Broadband monopoly bill up for a vote tomorrow (5/6)

The bill that would force you to wait on the cable/phone supplier for better broadband speeds is up for a vote tomorrow morning (Wed., May 6) in the NC House Public Utilities Committee in room 1228 of the Legislative building on Jones St. HB 1252 would prevent any NC city/county/town from providing broadband services to its communities.

The vote should be interesting because just yesterday, some BIG private sector companies weighed in against the bill, saying it will stifle next-generation broadband development in our state. We’re talking Google, Intel, Alcatel-Lucent. This should end any notion that municipal broadband is about anything other than better service.

If you care about NC broadband deployment, I hope you’ll join us there. See you tomorrow. 🙂

Private industries blast broadband monopoly bill. This is HUGE.

A joint letter sent to state legislators and the governor yesterday should be a nail in the coffin for the argument that this is a private sector vs. public sector issue.

Several large companies including Google, Intel Corporation and Alcatel-Lucent have explained to our lawmakers that HB 1252 is bad for NC and for the country.

Here’s a segment:

“We, the undersigned private-sector companies and trade associations urge you to oppose HB1252, the so-called “Level Playing Field Act.” HB1252 is “level” only in the sense that it will harm both the public and private sectors. It will thwart public broadband initiatives, stifle economic growth, prevent the creation or retention of thousands of jobs, and diminish quality of life in North Carolina. In particular, it will hurt the private sector by undermining public-private partnerships, hamstringing our ability to sell our goods and services, interfering with workforce development, and stifling creativity and innovation.”

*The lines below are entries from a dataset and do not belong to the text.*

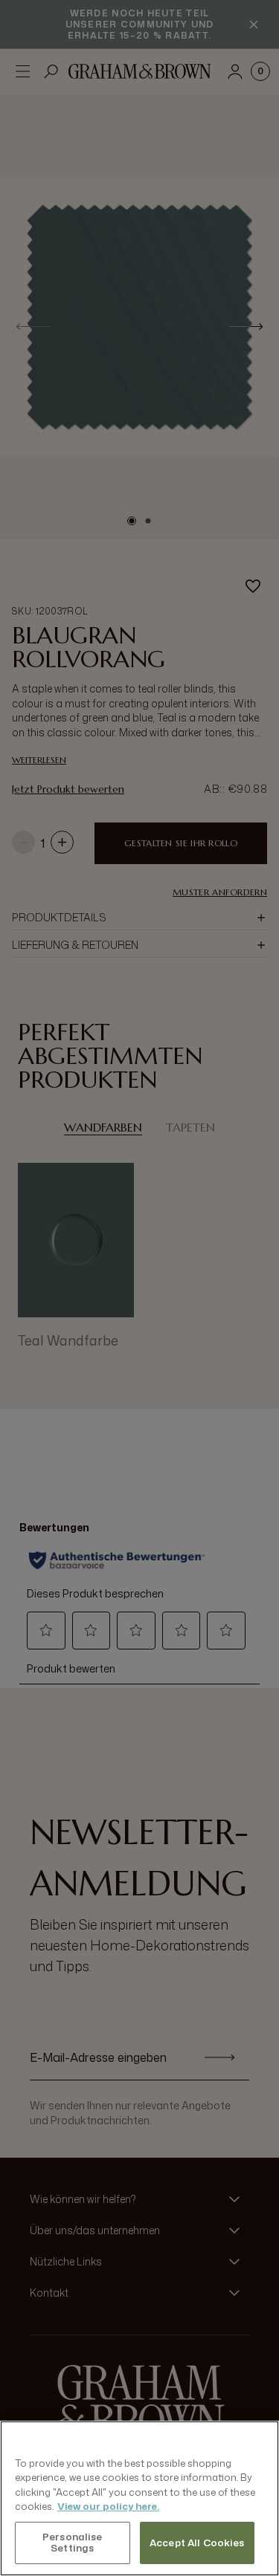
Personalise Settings (72, 2542)
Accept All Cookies (197, 2542)
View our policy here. (108, 2506)
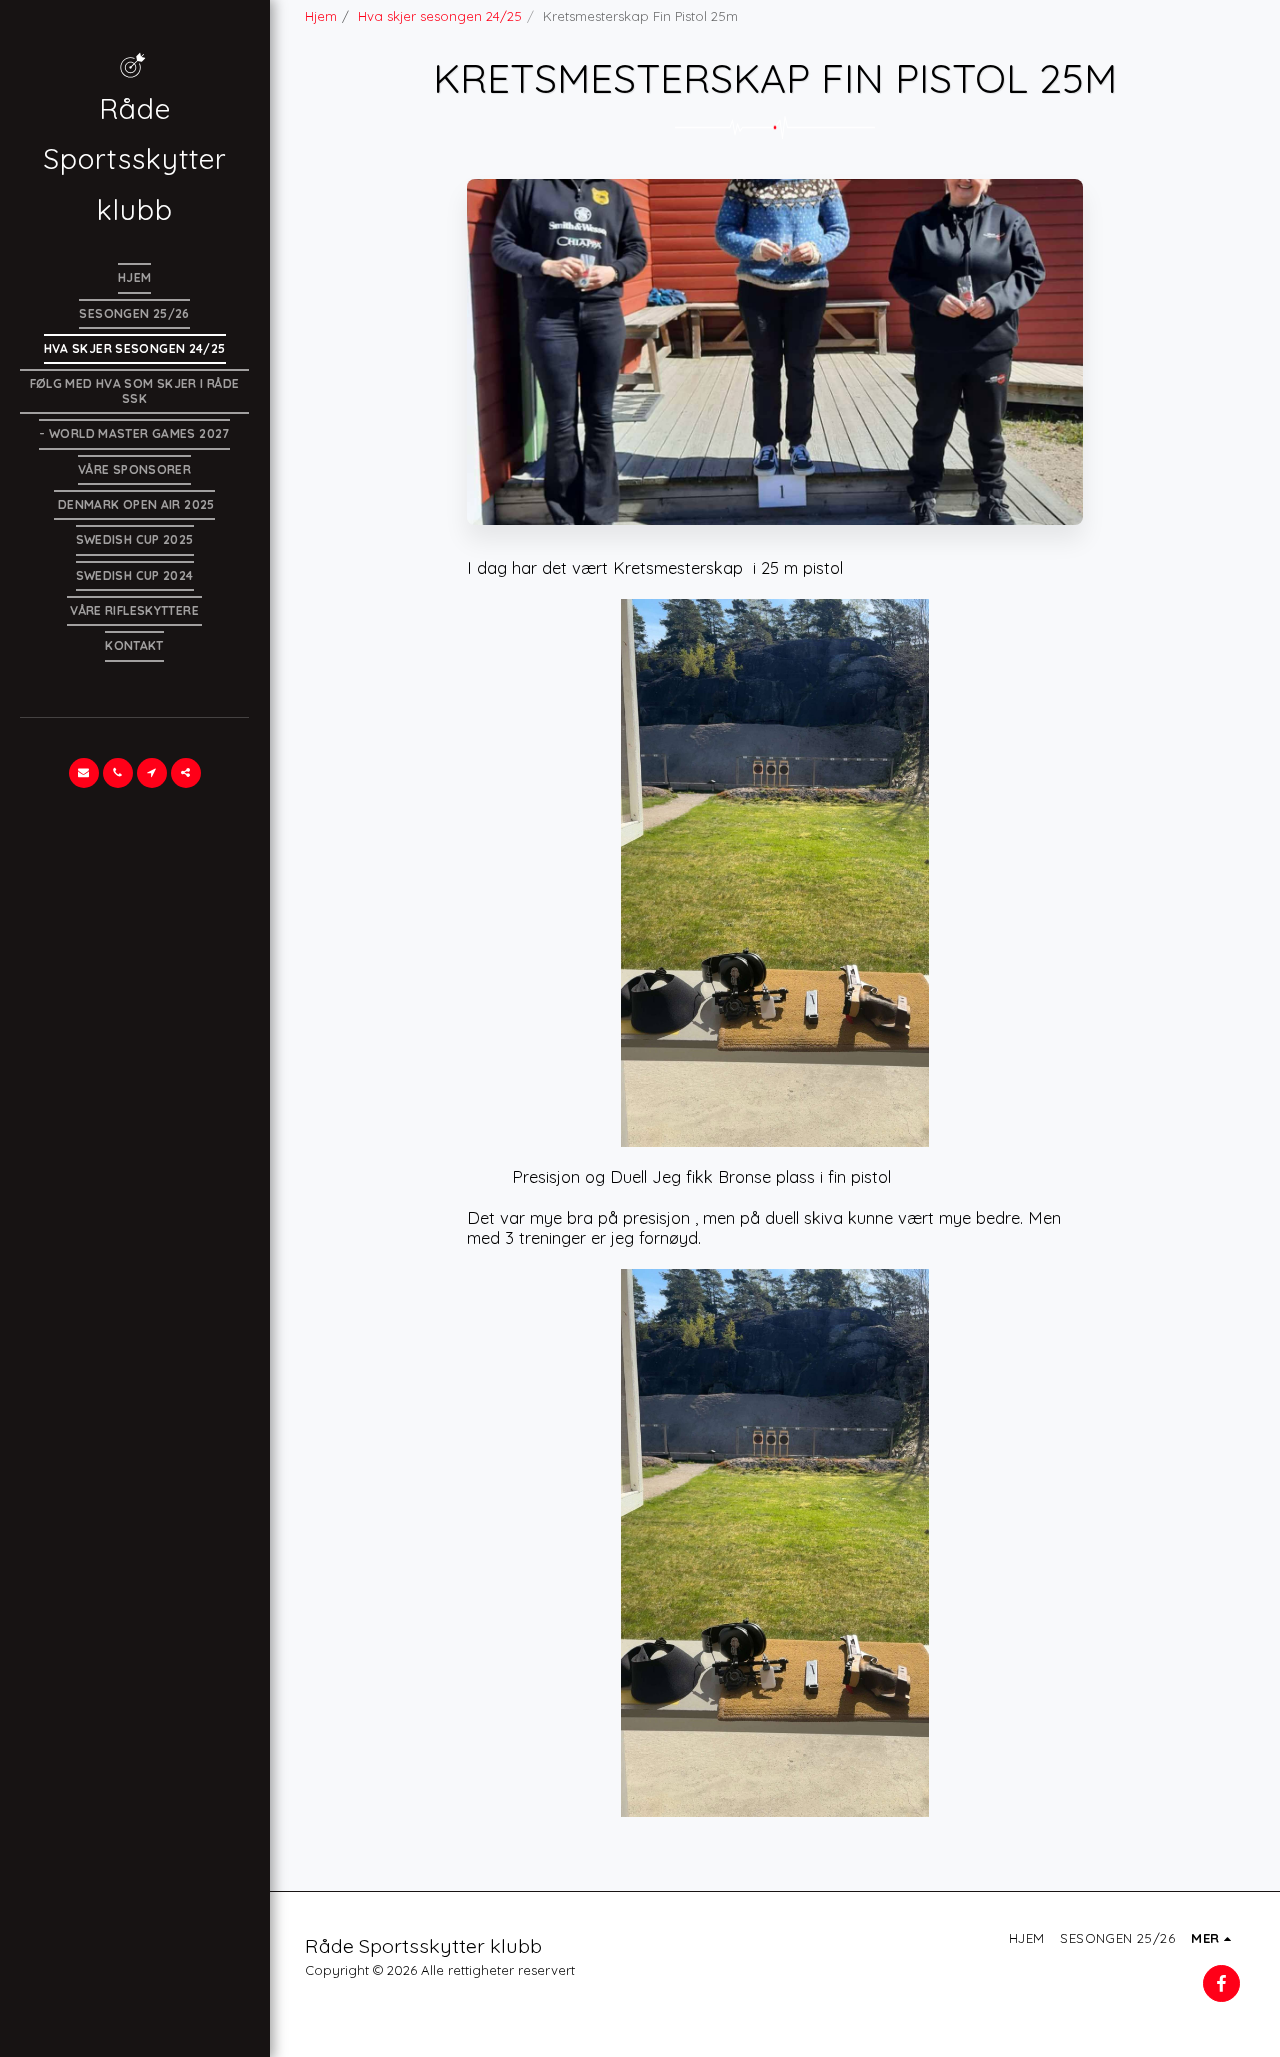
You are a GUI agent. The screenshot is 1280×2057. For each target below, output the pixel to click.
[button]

Well said. These companies understand that better broadband, no matter who provides it, is an economic engine for our state.

If local communities are forbidden from providing better service because of new laws, North Carolinians will have to settle for whatever the cable and phone companies provide them. The places that are most profitable will get the best service. Everyone else will have to wait until they are worth the investment.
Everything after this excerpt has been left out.